Consultoras estiman una inflación cercana al 2% para julio
La inflación de julio se habría mantenido cerca del 2%, de acuerdo con las estimaciones de distintas consultoras privadas, que proyectan una variación de entre 1,9% y 2,1%.
El dato oficial todavía no fue publicado, por lo que las cifras corresponden por el momento a proyecciones.
Las estimaciones están en línea con el Relevamiento de Expectativas de Mercado (REM) del Banco Central, que ubicó la inflación esperada para julio en torno al 1,9% y 2%.
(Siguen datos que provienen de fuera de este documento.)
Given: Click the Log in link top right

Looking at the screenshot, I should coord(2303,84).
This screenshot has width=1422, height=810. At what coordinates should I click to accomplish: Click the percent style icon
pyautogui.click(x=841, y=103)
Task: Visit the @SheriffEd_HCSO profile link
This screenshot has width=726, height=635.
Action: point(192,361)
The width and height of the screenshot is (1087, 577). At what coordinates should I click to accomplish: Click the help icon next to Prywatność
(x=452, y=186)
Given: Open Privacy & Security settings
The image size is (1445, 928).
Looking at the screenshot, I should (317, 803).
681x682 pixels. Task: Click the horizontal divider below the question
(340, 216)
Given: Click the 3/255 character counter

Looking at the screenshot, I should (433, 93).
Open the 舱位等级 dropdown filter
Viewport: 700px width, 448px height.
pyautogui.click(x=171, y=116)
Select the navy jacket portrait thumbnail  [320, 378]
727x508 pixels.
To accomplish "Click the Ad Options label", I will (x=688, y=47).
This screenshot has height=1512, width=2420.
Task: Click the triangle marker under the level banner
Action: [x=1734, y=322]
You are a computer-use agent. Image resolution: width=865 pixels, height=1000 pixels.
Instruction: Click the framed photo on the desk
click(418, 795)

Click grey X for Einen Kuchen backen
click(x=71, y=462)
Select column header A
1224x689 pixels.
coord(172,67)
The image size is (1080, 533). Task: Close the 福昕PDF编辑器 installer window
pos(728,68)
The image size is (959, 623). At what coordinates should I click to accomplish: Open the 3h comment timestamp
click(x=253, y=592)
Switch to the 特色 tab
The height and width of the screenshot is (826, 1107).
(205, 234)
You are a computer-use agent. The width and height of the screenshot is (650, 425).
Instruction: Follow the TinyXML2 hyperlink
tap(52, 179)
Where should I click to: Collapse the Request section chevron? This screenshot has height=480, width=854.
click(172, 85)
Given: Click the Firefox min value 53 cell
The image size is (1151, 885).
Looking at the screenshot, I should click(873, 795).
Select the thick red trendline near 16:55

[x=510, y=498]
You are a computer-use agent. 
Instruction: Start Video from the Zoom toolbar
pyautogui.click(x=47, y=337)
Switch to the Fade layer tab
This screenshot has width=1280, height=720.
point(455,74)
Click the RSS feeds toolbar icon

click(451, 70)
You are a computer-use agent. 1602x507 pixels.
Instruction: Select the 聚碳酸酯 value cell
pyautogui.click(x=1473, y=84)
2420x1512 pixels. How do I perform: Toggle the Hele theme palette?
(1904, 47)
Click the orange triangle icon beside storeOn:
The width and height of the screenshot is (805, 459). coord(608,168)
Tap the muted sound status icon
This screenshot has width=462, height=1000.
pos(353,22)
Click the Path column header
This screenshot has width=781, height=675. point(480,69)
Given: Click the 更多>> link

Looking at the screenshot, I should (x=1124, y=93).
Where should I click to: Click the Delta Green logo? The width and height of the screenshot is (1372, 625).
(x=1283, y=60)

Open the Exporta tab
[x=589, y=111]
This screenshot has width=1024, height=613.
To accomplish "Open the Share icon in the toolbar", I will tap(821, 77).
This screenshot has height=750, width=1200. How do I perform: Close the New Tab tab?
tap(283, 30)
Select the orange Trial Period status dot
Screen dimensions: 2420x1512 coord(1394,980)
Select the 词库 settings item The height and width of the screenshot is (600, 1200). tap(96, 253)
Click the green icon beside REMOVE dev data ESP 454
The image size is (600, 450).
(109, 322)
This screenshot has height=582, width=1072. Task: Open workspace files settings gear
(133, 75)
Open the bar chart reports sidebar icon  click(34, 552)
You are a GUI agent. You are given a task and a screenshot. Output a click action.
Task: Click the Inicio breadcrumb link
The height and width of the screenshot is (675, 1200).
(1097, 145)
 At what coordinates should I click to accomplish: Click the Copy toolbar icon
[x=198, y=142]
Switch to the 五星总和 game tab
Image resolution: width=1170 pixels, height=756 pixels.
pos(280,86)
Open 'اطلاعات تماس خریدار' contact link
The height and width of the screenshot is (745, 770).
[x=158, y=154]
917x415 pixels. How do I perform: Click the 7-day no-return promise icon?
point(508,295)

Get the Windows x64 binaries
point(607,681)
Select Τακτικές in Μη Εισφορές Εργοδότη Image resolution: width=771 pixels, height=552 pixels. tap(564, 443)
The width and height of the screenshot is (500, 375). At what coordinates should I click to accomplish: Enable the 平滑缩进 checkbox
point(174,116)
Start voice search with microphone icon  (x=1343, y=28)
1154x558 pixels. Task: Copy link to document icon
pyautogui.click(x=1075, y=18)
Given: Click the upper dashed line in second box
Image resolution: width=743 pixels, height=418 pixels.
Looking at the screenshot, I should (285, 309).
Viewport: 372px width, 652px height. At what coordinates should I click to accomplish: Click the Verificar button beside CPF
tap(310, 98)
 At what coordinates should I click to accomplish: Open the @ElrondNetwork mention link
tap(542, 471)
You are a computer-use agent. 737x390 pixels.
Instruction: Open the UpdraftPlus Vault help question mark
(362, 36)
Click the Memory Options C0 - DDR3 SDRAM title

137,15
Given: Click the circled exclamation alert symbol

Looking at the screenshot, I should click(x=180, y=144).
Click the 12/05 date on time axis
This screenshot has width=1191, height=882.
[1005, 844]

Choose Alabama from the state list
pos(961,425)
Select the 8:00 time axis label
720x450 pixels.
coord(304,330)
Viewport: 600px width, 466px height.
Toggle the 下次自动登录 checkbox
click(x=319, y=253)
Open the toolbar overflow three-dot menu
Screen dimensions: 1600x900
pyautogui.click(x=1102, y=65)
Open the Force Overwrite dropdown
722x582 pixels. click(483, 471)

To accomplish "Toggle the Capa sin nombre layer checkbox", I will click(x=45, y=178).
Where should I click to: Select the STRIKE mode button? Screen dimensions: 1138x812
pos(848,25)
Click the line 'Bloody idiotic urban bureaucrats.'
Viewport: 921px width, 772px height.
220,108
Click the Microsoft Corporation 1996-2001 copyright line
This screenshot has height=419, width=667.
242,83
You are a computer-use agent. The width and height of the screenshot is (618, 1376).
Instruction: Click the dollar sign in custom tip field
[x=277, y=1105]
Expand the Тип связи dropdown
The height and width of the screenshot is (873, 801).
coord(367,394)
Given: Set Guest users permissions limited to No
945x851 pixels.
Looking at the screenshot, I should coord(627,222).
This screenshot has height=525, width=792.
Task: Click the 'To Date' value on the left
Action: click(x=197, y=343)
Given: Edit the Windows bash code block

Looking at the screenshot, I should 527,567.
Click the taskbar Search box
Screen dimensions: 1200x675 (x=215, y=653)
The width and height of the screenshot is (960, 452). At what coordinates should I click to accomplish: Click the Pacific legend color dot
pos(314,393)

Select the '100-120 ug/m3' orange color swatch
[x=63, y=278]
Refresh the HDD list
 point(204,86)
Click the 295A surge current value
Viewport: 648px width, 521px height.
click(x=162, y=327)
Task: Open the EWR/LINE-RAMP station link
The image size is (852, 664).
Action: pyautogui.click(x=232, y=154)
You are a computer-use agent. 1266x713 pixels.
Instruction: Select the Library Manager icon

De confirmarse esos valores, el Índice de Precios al Consumidor nacional se mantendría en niveles similares a los de junio, cuando registró una suba del 1,9%.
Entre los factores que habrían tenido mayor incidencia durante julio aparecen las vacaciones de invierno y el incremento de los gastos relacionados con turismo y recreación.
La consultora C&T señaló además una mayor incidencia de los componentes estacionales y de la inflación núcleo, mientras que los precios regulados tuvieron un comportamiento más moderado.
“Como suele suceder en los meses de julio, los componentes vinculados al turismo se aceleraron por la influencia de las vacaciones de invierno, a lo que se sumó el Mundial de fútbol, que impactó en los pasajes de avión especialmente. Esto explicó la dinámica del componente estacional”, indicó la consultora.
Otro elemento seguido por los analistas fue la evolución del dólar. Entre fines de junio y comienzos de julio, el tipo de cambio registró una suba cercana a los $100, movimiento que podría haber tenido un traslado parcial hacia algunos precios.
La evolución de los últimos meses muestra una desaceleración respecto de marzo, cuando la inflación había alcanzado el 3,4%.
Posteriormente, el IPC fue del 2,6% en abril, descendió al 2,1% en mayo y llegó al 1,9% en junio.
El resultado de julio será seguido especialmente por el Gobierno nacional, que busca consolidar la desaceleración de los precios como uno de los principales indicadores de su programa económico.
Para los hogares del sur de Santa Fe, el dato tendrá impacto directo en la evolución del costo de vida y permitirá observar si la desaceleración también continúa reflejándose en alimentos, servicios y otros consumos habituales.